▸ WHAT IS BEING ASKED:
Begin at the line containing "How do I perform: Collapse" and copy exactly through the last line of the listing, skipping every picture.

Segment Open

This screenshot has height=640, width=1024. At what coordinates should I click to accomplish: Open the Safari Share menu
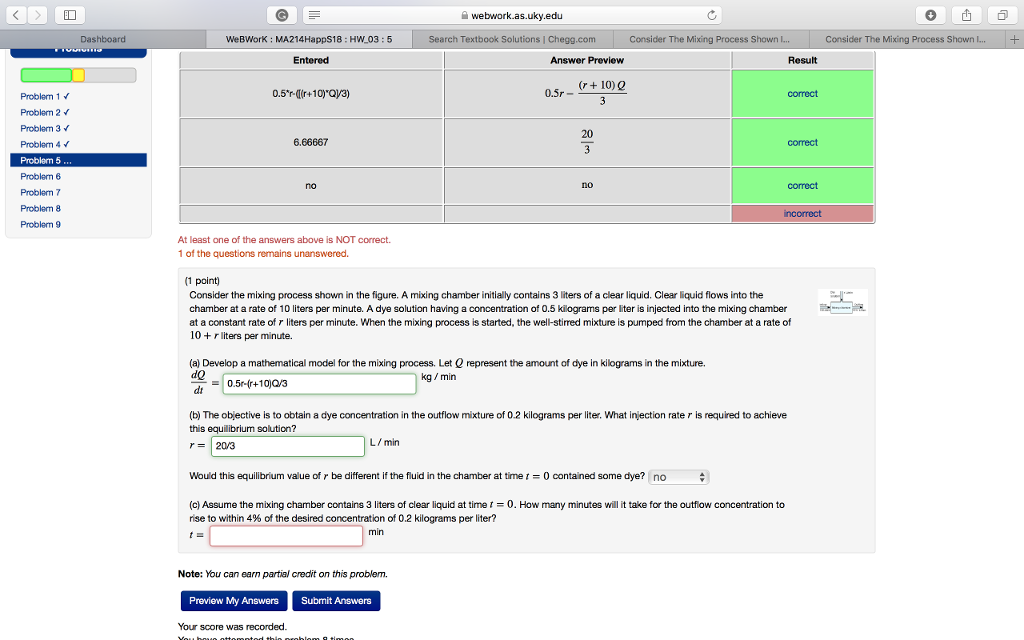coord(964,14)
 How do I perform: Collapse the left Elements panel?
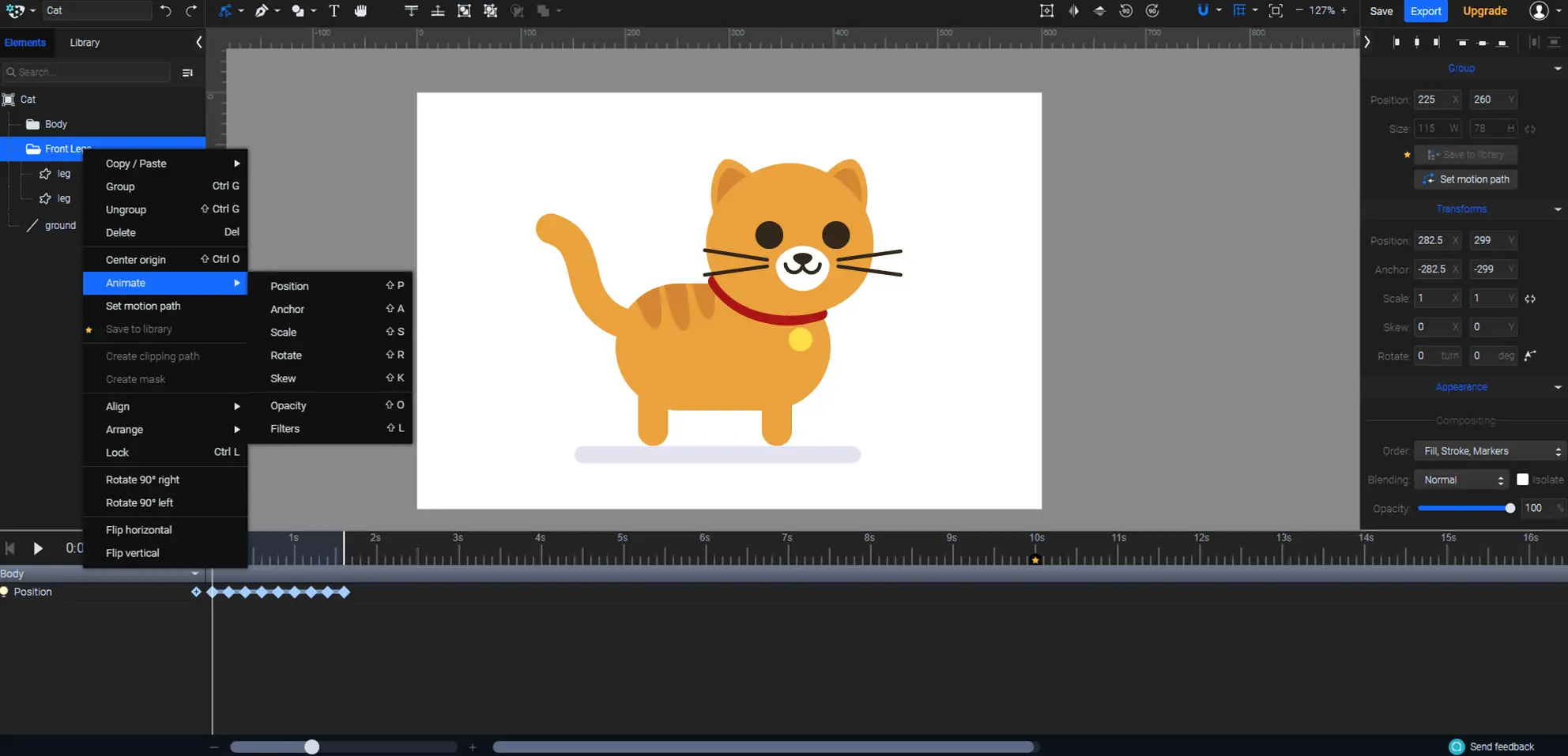pos(198,43)
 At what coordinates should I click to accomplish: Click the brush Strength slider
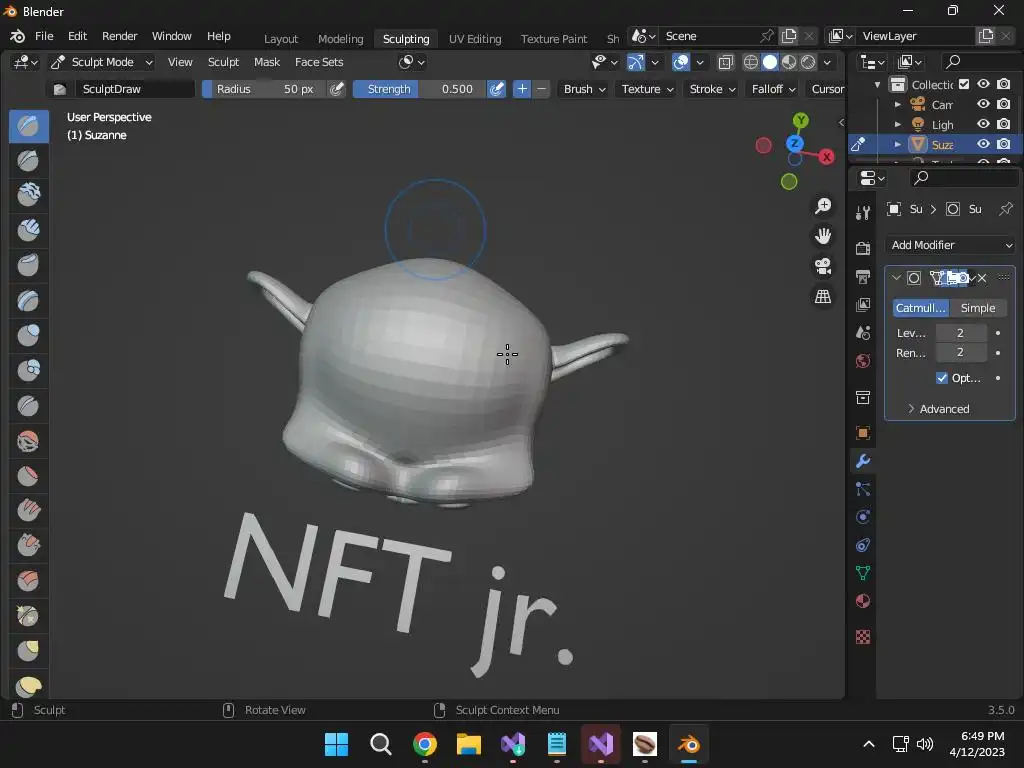pos(418,89)
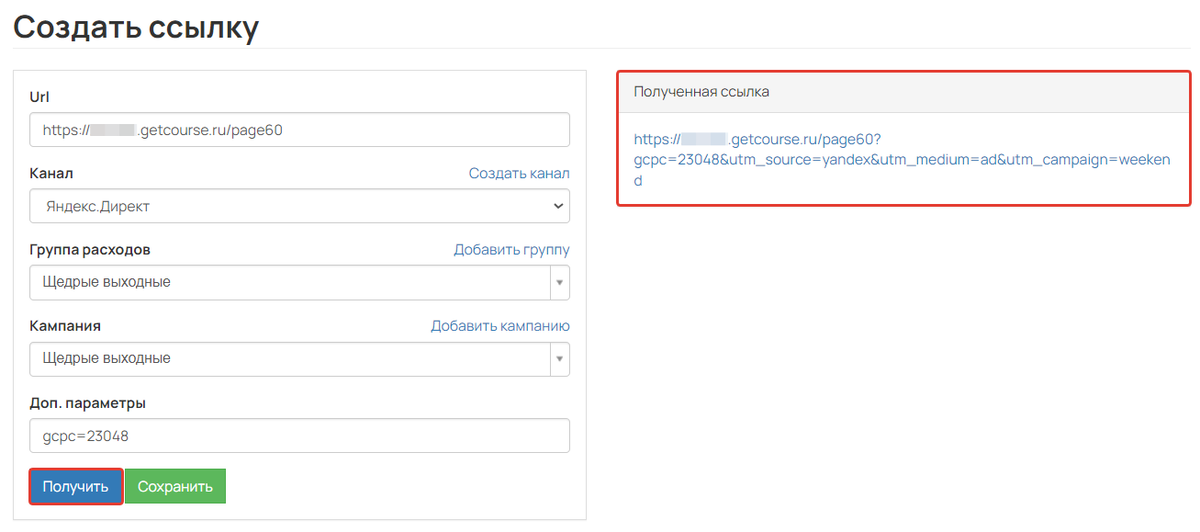The height and width of the screenshot is (532, 1200).
Task: Click the Url input field
Action: 299,130
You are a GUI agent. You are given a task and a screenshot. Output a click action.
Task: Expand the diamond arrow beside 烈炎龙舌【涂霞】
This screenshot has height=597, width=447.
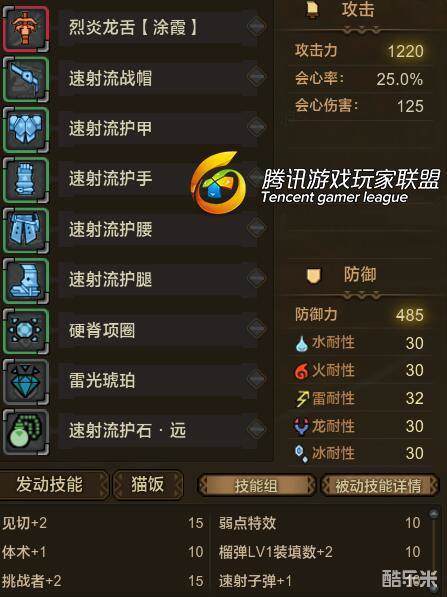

Segment Closed

▸ YOUR RESPONSE:
 How do I perform: Collapse the left Elements panel?
pos(198,43)
 At what coordinates should I click to accomplish: Click the brush Strength slider
pos(418,89)
The height and width of the screenshot is (532, 1200).
Task: Click the Url input field
Action: 299,130
You are a GUI agent. You are given a task and a screenshot. Output a click action.
Task: Expand the diamond arrow beside 烈炎龙舌【涂霞】
This screenshot has height=597, width=447.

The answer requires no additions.